Charles Michel: The EU needs a genuine energy union now

The writer is president of the European Council

By launching a war on Ukraine, Vladimir Putin has also fired an “energy missile” at Europe. He wants to obliterate our economies, weaken our societies and destroy our morale. We must be clear-eyed in assessing the scale of the damage. This crisis vindicates our common growth strategy and makes it a matter of urgency to establish a genuine energy union. It will be an essential pillar of EU sovereignty.

Energy is like the blood running through the veins of our economies. But it is becoming clotted by Russia’s aggressive actions. Households and companies face exorbitant energy bills. The EU’s energy imports in the first half of 2022 amounted to almost €380bn, which is close to what we usually pay for an entire year. Our energy trade deficit is likely to double in 2022, reaching about 5 per cent of gross domestic product.

This situation forces us to reassess how we achieve our longer-term transition to climate neutrality, which is not only central to our environmental fight but key to our growth strategy. Our path to net zero was partly predicated on ample availability of affordable gas. This is now a thing of the past.

In Versailles, last March, EU leaders agreed to bolster European sovereignty in defence, the economy and energy. Today, we recognise the need for a new energy strategy in tackling this crisis and in laying the ground for a resilient economy.

> Exercise 1: Summarize the article on an EU energy union in two sentences.
> Exercise 2: According to the article on an EU energy union, what are all the areas in which EU leaders agreed in Versailles to bolster European sovereignty?
> Exercise 3: Quote the part of the article on an EU energy union that opens with the words containing "This situation forces" and closes with "a resilient economy.".
The data after the article comes from a separate source.

> Material shown:
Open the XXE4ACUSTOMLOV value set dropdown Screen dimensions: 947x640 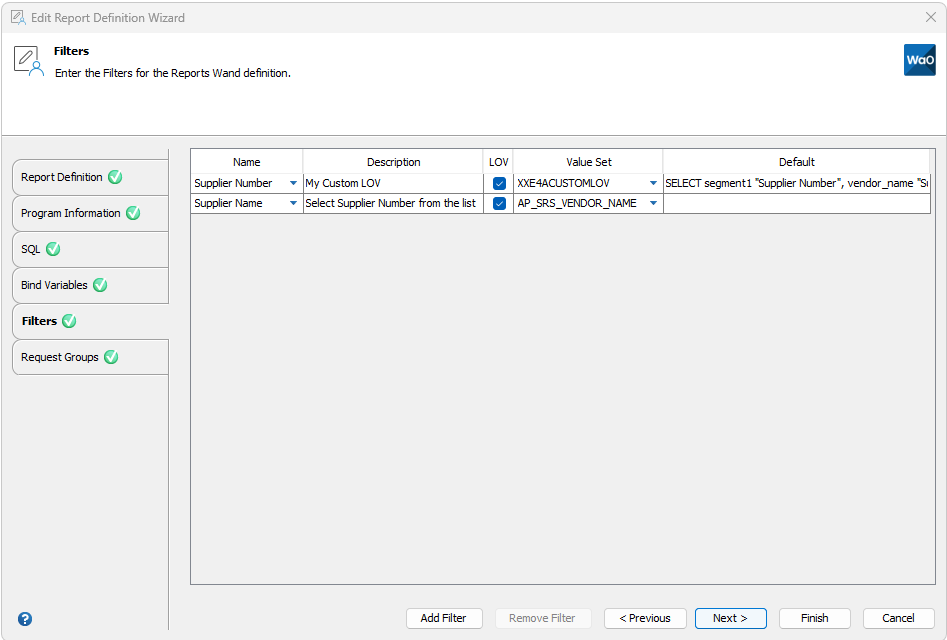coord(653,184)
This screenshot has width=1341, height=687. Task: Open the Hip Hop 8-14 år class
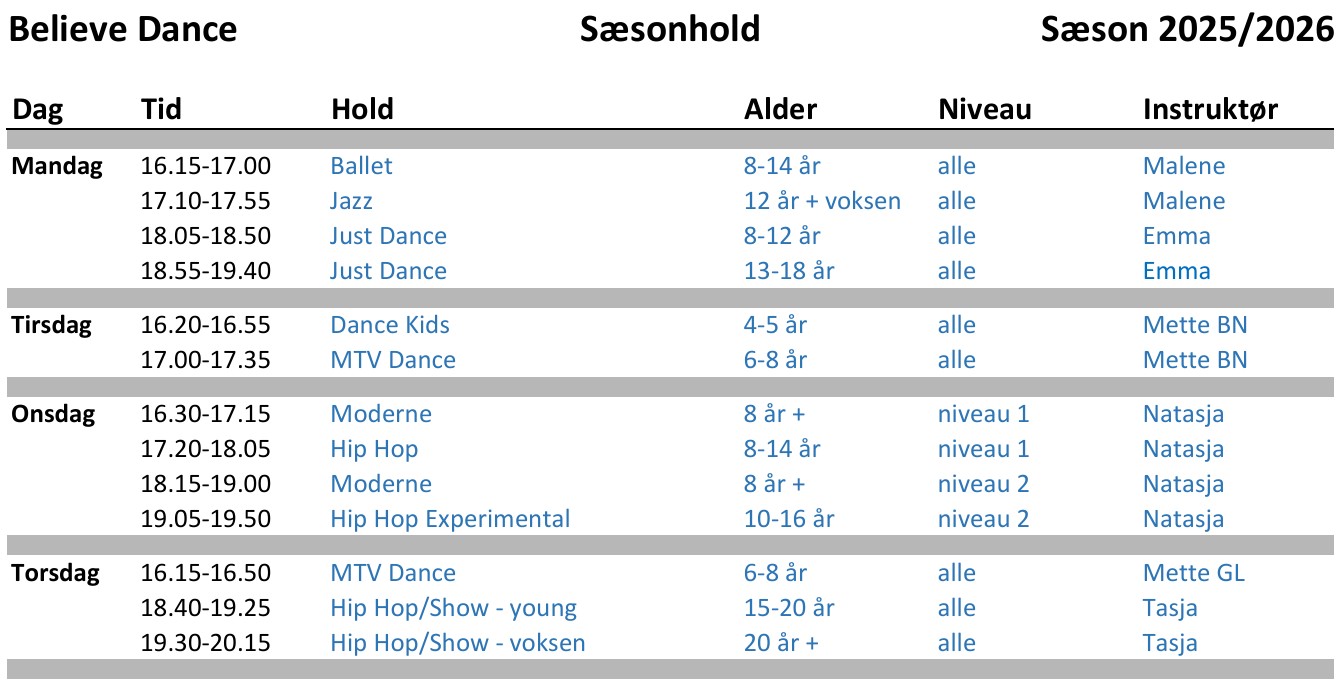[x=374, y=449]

--

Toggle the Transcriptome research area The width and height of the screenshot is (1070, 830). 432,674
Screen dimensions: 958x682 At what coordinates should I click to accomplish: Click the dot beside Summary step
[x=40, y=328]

==

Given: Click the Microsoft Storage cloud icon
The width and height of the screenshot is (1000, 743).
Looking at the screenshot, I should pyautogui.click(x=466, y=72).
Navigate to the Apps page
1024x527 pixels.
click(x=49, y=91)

> Result 1: Russia's war on Ukraine has also hit Europe's energy supply, leaving households and companies with exorbitant bills and an EU energy trade deficit likely to double in 2022, which makes a genuine energy union an urgent pillar of EU sovereignty. Because the path to net zero partly relied on ample affordable gas that is now a thing of the past, the EU needs a new energy strategy to tackle the crisis and lay the ground for a resilient economy.

> Result 2: Defence, the economy, energy

> Result 3:
This situation forces us to reassess how we achieve our longer-term transition to climate neutrality, which is not only central to our environmental fight but key to our growth strategy. Our path to net zero was partly predicated on ample availability of affordable gas. This is now a thing of the past.

In Versailles, last March, EU leaders agreed to bolster European sovereignty in defence, the economy and energy. Today, we recognise the need for a new energy strategy in tackling this crisis and in laying the ground for a resilient economy.